Self-efficacy and AI
Ways artificial intelligence can support self-efficacy
I’m doing final edits of the Problem Solver before sending it to the printer. This process of editing has taken me to places I didn’t expect. Hyphens for example. Until now I didn’t realise the intricacies involved in their proper use. I’ve just applied them intuitively, which it turns out hasn’t been technically correct.
The main issue has been the term problem solving. I’ve never used a hyphen, whether it be a noun, verb or adjective. However, it should have a hyphen in some cases. None of my reviewers commented on this. But I hate the thought of being wrong, so I revised the whole book to ‘correctly’ apply hyphens. Then I gave it to someone to review.
Feedback: ‘Why does “problem solving” have hyphens in some places and not others?’
Now, what to do?
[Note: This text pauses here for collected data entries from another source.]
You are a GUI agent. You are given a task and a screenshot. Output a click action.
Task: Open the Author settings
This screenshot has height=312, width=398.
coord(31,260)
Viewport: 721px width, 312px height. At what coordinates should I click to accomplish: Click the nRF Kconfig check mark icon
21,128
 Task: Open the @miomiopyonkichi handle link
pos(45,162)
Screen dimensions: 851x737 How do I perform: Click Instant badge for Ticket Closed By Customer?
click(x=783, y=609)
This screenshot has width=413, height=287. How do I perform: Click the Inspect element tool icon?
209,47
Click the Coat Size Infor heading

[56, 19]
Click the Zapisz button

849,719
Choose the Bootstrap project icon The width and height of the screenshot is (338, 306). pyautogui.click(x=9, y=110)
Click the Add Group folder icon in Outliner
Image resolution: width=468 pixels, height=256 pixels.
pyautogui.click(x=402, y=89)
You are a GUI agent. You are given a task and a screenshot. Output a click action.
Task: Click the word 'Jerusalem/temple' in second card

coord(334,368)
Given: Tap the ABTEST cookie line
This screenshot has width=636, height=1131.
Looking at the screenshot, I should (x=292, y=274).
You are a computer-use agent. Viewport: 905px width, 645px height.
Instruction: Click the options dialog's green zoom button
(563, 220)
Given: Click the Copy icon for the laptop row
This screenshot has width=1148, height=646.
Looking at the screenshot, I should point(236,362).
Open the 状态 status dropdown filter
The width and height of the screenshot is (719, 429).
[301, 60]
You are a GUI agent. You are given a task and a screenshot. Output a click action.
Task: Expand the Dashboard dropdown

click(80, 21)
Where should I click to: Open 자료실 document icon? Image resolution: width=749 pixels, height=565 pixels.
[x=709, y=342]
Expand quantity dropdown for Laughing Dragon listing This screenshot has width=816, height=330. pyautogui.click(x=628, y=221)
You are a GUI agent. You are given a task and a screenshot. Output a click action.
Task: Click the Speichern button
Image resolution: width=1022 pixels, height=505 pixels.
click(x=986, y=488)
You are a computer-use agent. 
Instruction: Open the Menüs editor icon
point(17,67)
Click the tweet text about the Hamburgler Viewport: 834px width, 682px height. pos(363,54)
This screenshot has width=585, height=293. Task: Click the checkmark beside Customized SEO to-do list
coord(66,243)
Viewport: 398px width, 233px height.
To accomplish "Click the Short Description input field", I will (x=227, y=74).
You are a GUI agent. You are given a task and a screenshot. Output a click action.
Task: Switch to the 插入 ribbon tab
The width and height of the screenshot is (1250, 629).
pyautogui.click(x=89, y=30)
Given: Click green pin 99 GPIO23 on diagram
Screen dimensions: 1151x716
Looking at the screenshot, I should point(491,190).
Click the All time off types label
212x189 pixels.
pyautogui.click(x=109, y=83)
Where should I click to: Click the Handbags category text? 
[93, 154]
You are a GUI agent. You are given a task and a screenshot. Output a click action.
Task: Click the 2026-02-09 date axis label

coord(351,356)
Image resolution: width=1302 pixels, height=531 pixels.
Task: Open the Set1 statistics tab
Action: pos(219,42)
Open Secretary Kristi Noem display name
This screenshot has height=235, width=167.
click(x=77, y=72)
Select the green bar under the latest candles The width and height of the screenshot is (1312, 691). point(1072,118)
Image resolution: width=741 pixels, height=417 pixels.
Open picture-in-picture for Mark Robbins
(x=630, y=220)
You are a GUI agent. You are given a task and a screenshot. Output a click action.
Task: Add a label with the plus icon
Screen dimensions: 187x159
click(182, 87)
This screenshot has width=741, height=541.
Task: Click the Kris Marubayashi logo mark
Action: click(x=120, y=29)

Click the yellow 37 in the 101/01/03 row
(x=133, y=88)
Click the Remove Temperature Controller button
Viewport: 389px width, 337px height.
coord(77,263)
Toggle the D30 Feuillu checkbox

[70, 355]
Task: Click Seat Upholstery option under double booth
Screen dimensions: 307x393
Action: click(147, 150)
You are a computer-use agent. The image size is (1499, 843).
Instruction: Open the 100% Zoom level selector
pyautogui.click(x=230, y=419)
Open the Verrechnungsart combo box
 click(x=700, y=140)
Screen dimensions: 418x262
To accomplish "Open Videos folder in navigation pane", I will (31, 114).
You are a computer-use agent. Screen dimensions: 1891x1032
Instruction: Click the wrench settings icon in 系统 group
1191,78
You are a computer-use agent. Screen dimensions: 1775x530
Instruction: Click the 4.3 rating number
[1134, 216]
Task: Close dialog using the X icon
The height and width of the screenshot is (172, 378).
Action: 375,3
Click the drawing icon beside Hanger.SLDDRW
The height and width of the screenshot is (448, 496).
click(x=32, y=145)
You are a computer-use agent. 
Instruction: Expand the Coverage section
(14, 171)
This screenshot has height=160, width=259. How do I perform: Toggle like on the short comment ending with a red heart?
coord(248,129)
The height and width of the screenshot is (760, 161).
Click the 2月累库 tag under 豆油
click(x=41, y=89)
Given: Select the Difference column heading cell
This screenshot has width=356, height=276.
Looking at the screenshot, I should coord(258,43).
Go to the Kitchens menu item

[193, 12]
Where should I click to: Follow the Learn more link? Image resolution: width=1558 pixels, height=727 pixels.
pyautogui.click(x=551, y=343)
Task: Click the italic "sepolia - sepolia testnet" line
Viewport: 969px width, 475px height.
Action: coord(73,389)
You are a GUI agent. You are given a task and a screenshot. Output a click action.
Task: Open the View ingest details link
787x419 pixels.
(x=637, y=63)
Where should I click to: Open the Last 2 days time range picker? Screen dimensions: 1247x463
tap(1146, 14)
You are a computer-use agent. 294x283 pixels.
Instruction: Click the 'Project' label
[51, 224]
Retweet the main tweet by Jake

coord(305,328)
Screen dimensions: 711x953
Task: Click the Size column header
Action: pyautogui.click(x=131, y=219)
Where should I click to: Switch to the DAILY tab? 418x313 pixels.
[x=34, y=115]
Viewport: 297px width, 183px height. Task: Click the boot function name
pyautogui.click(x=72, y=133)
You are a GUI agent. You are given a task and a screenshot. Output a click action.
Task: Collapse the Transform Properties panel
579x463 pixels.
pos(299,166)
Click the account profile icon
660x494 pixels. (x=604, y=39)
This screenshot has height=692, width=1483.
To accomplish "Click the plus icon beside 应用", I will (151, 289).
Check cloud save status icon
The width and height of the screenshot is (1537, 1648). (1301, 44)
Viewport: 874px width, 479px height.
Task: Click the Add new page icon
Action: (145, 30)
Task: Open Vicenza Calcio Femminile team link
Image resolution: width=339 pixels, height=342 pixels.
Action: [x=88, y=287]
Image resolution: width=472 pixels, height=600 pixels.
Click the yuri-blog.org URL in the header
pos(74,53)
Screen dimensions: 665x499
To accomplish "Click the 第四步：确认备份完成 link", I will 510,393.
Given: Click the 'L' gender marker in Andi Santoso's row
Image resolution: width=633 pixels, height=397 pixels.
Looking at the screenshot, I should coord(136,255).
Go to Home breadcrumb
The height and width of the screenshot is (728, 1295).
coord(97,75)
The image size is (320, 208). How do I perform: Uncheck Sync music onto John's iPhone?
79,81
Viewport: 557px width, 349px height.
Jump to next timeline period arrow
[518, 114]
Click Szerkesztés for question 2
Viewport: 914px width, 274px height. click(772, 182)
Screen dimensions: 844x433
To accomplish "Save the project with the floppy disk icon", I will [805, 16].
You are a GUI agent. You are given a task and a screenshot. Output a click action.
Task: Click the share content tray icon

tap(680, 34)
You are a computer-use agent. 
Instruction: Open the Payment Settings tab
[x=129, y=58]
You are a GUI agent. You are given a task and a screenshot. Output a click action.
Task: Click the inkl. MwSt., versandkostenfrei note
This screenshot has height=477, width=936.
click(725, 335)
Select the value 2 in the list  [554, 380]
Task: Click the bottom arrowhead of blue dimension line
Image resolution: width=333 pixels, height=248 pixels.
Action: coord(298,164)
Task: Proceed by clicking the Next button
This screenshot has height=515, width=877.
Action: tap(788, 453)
In publications there are examples on both sides. I consulted with my preferred AI assistant to tease out pros and cons and then felt at peace with my decision.
Considering my number one priority is clear communication and language is constantly evolving, I decided to be technically incorrect and remove hyphens whenever referring to problem solving. I’d rather follow reader feedback and risk criticism of the work: choosing readability over perfectionism.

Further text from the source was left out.